Follow this thread http://www.penturners.org/forum/showthread.php?t=61312


----------



## dankc908 (Apr 27, 2010)

This is what I bought http://www.pennstateind.com/store/LCGRINDSYS.html.

You do want a grinder that goes at 1750 RPM (most run at 3400-3500 RPM).  This setup is $239.95 + shipping.  I am quite pleased with mine.  It has the different jigs for gouges and skews.  Like PaulDoug said - I'm still using the wheels that came with the grinder and they are keeping my tools sharp.


----------



## DennisM (May 3, 2010)

Just a note: Although there are two sides (not counting the 10k other opinions on this) you do not need to spend the cash on a slow speed grinder.

HSS will not be effected by the faster grinders, the bluing isn't a issue with HSS tools. You will only have to have a lighter touch so not to remove to much steel, remember you are sharpening not grinding..


There are a lot of great systems on the market, but there are also great plans to build your own for a lot less money and most all work the same in the end, hold the tools to get a consistent grind on them every time.


----------



## tool-man (May 3, 2010)

There is a world of differing opinions on grinding wheels.  For what it is worth here is my take on wheels.  The wheels on cheap store grinders are almost OK for grinding lawn mower blades, but a not a very good choice for sharpening HSS tools.  The upscale grinders probably have somewhat better wheels, but a couple that I have looked at in the store do not have any label on the wheel.  So you don't know what you are getting.

For a fair balance of economy vs performance, I would recommend Norton brand and their 32A series of wheels.  You can find a pretty good description of these wheels on the Craft Supplies USA web site.  Also see good info at WWW.sharpeningsupplies.com

An upscale line of wheels, also by Norton, are the 3X series wheels, (get the "I" grade hardness for HSS turning tools).

If cost is no object look at the Norton SG wheels.
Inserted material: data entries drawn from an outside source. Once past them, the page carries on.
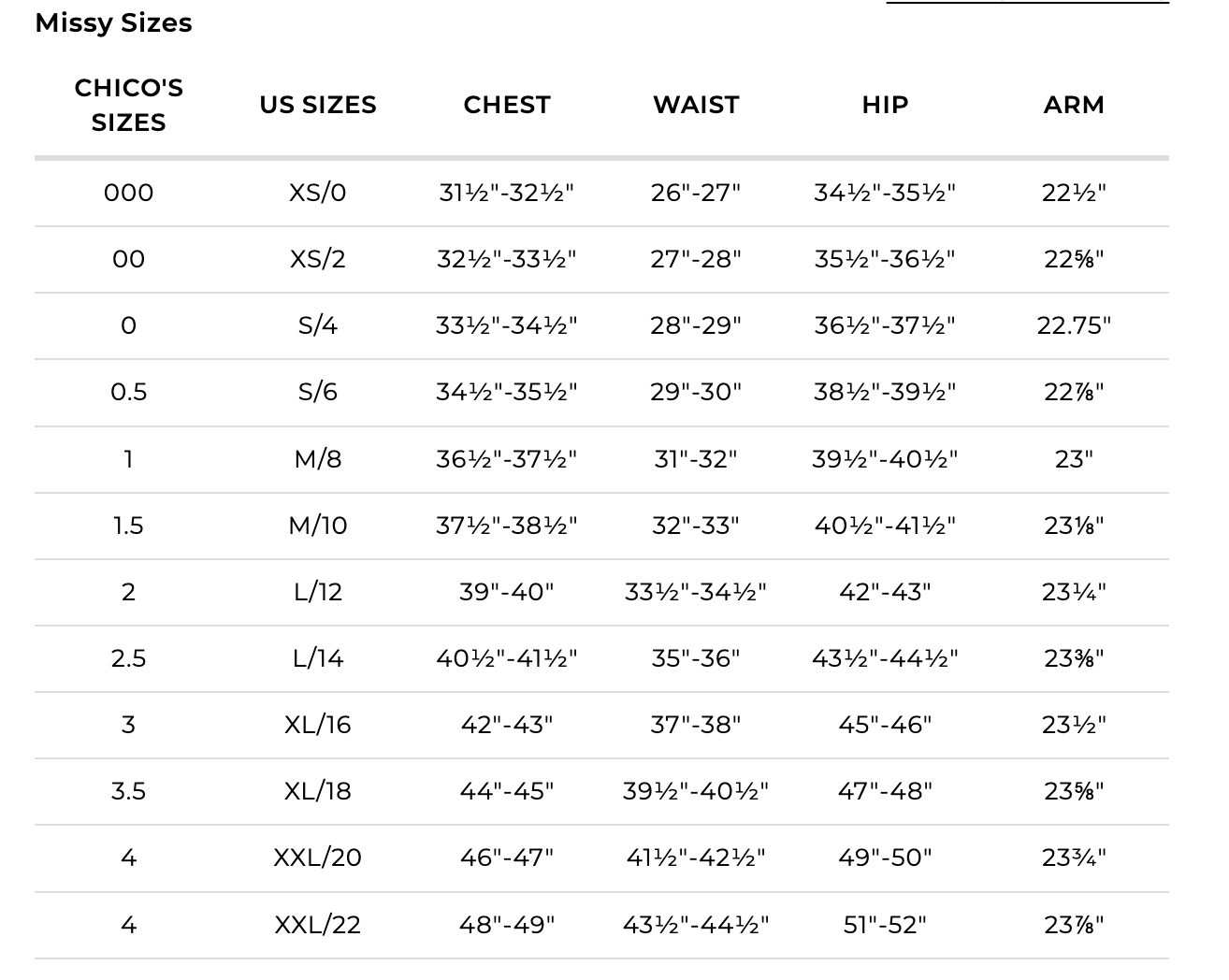The image size is (1229, 980).
Task: Click the 51"-52" hip measurement
Action: (x=885, y=925)
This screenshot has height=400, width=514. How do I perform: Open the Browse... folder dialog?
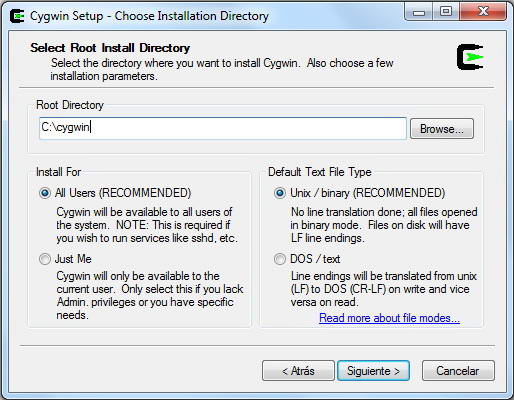pyautogui.click(x=442, y=129)
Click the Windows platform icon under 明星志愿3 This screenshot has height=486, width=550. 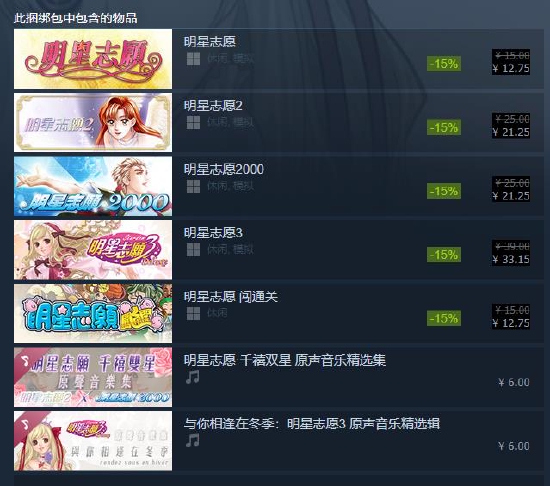[x=193, y=250]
They are $60-80 each, or more.:biggrin:

Do not be fooled by the color of the wheel.  There is no industry-wide standard that I know of.   In other words, not all white wheels are the same.

Andy



Nickfff said:


> Hello,
> I am looking for a setup for sharpening my tools. ..... What wheels are needed? ...
> Any thoughts?
> 
> ...


----------



## dcavazos2000 (Jul 27, 2010)

One of the best option is to use the Jet Slow Speed Grinder.
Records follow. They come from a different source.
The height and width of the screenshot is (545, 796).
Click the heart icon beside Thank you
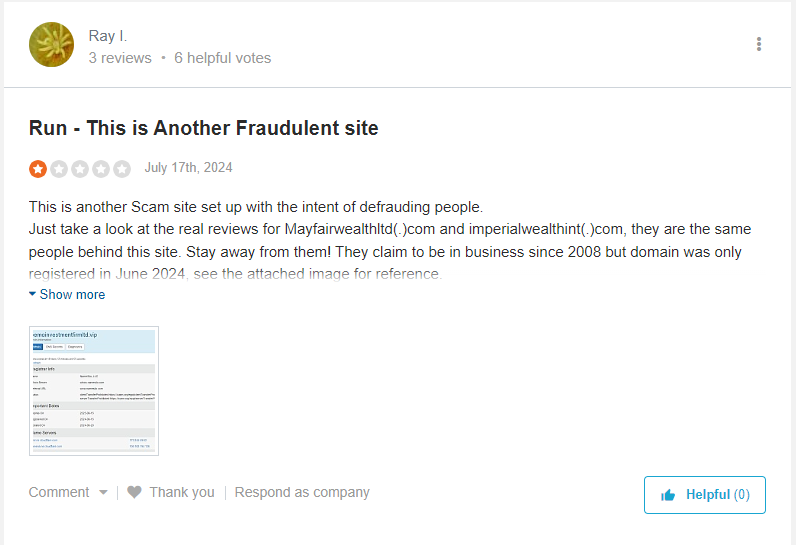click(135, 492)
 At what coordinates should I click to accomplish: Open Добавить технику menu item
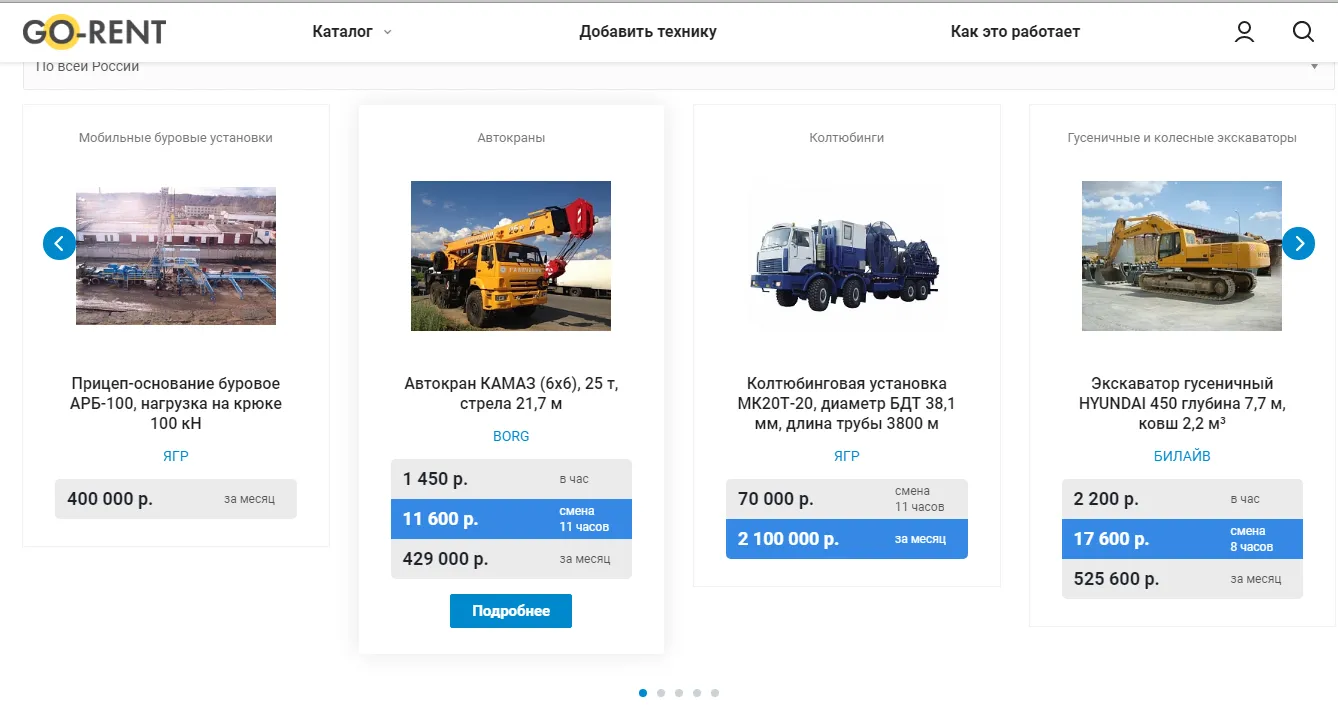pyautogui.click(x=648, y=32)

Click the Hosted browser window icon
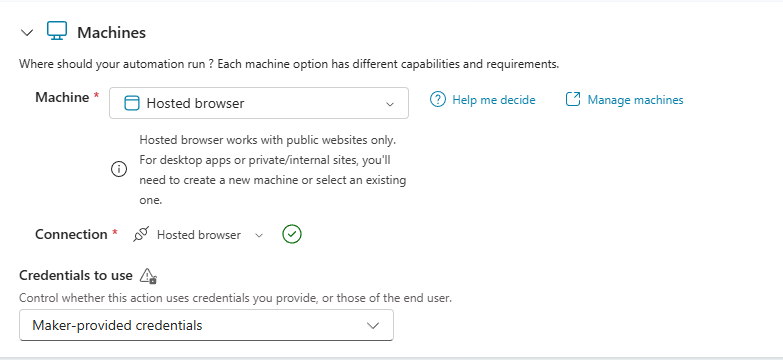coord(131,103)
This equipment is a 10 inch water cooled slow speed grinder and it has a better price than the Tormet T3 or T7

Best of all you can use Tormek Jigs and add-ons on the Jet System

Price $250 aprox in Woodcraft

Wolverine Grinding system is also a great tool to have 

I have a new full Wolverine system including the Skew attachment and the Vari grind attachment and its for sale at a very affortable price 

dcavazos@cogeco.ca


----------



## TomW (Jul 27, 2010)

Grizzly G1015 with 6000 grit Silicon Carbide Belt= :biggrin:

http://www.grizzlyimports.com/products/Knife-Belt-Sander-Buffer/G1015


----------



## Wildman (Jul 28, 2010)

I follow advice from a woodturning book, place to save money is on dry bench grinder to sharpen your tools. Bought a Sears 6” grinder in early 1990’s.  Have used e wheels that came with grinder, and almost every color (pink, white, blue) friable grinding wheel.   I am using a set of wheels 46 and 80 grit Norton K wheels.  Those wheels cost ($63) almost as much as paid for the grinder.  
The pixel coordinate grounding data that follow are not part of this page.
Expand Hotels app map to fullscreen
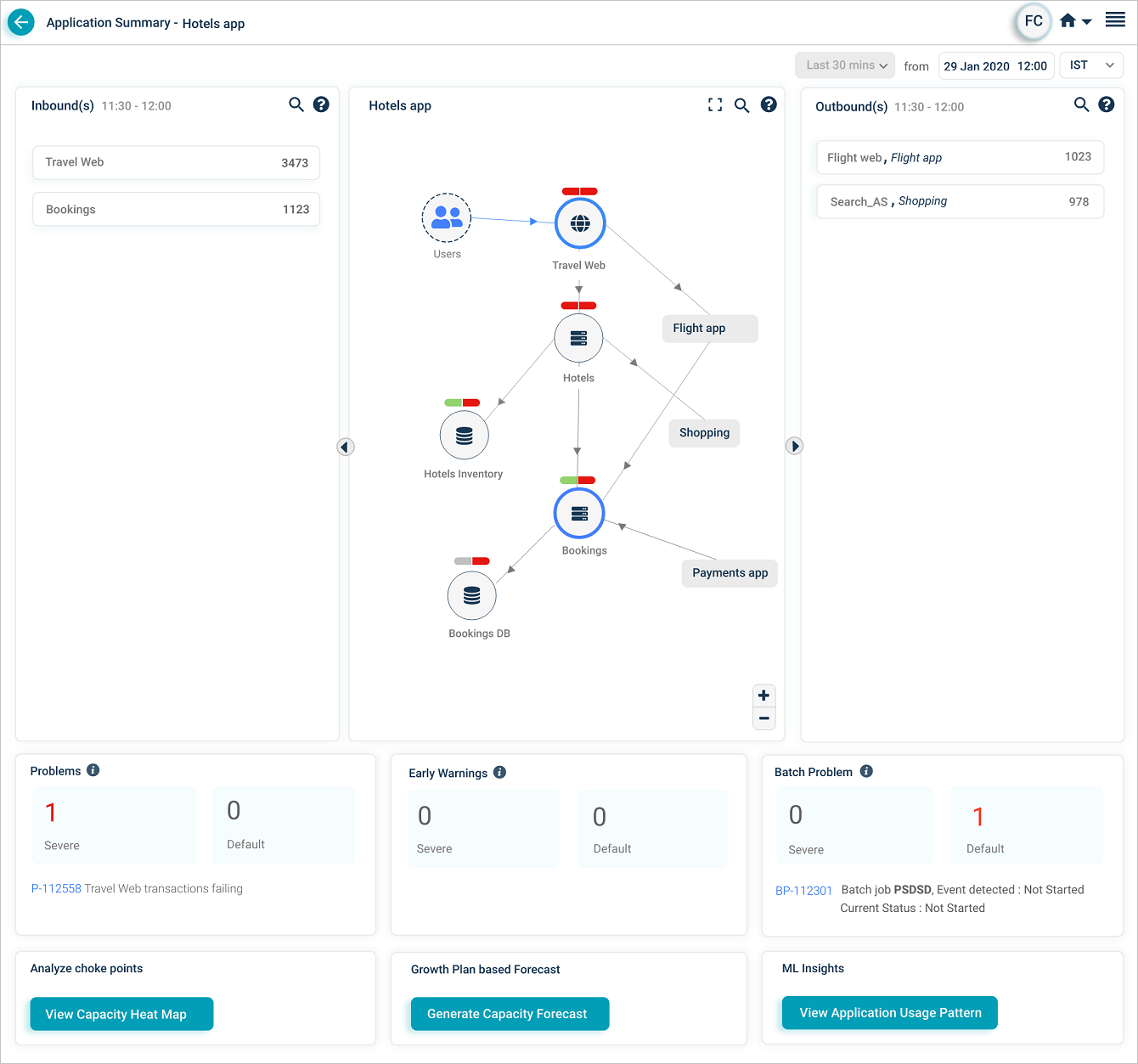The image size is (1138, 1064). pos(715,104)
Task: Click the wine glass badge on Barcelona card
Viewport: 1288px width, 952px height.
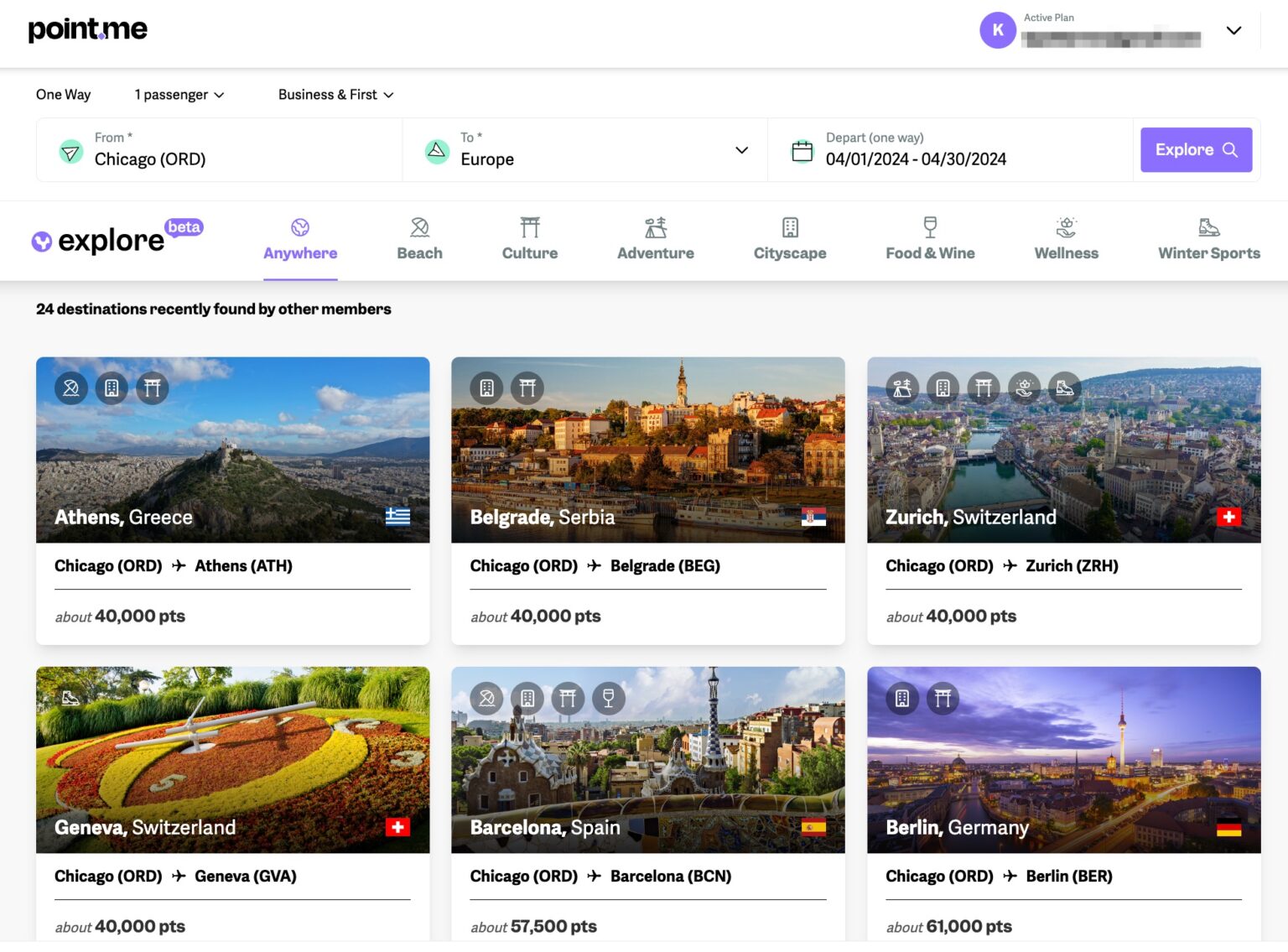Action: click(x=608, y=697)
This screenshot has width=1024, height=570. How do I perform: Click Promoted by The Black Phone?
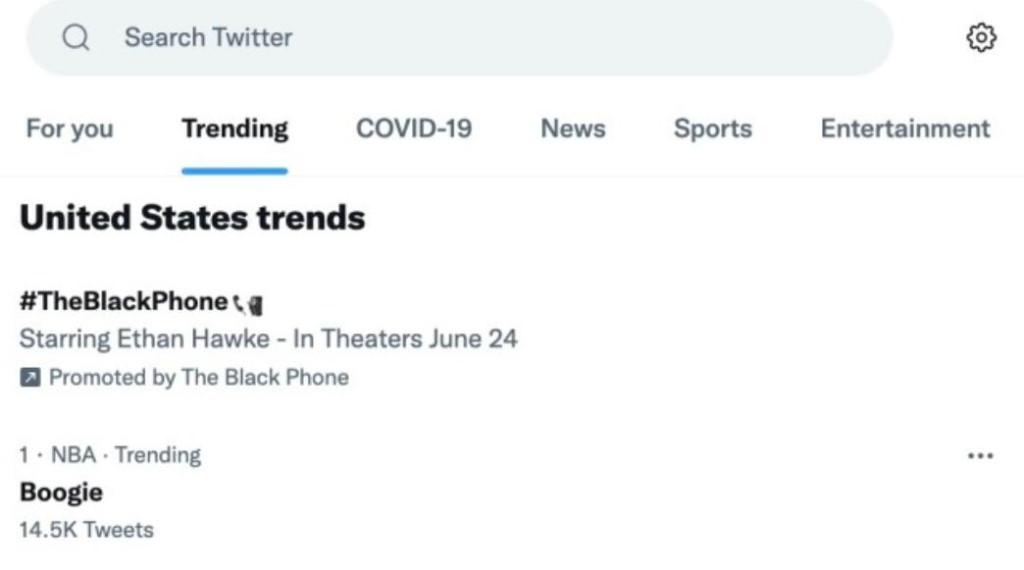198,378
Why I use both a medium and fine grit wheels? The medium grit is for changing bevel angle or repairing damaged edge of turning tool.  I go right from the grinder after using medium wheel to turning, will re-sharpen on fine wheel next time. Use the fine grit wheel 99% of the time. Some folk like to use 100 or 120 grit fine wheel that will work also.  

It is not a good idea to blue your HSS tools when reforming bevel or re-sharpening. I do not cool my HSS tools with water during or after sharpening. Air cool better for HSS. I use a diamond card to give a quick hone if remember too! 

Advice on buying friable aluminum oxide wheels, shop the sales. Hartford Tools runs sales all the time. My other favorite place is Sharpening Supplies.Com. I cannot buy friable AO wheels locally. 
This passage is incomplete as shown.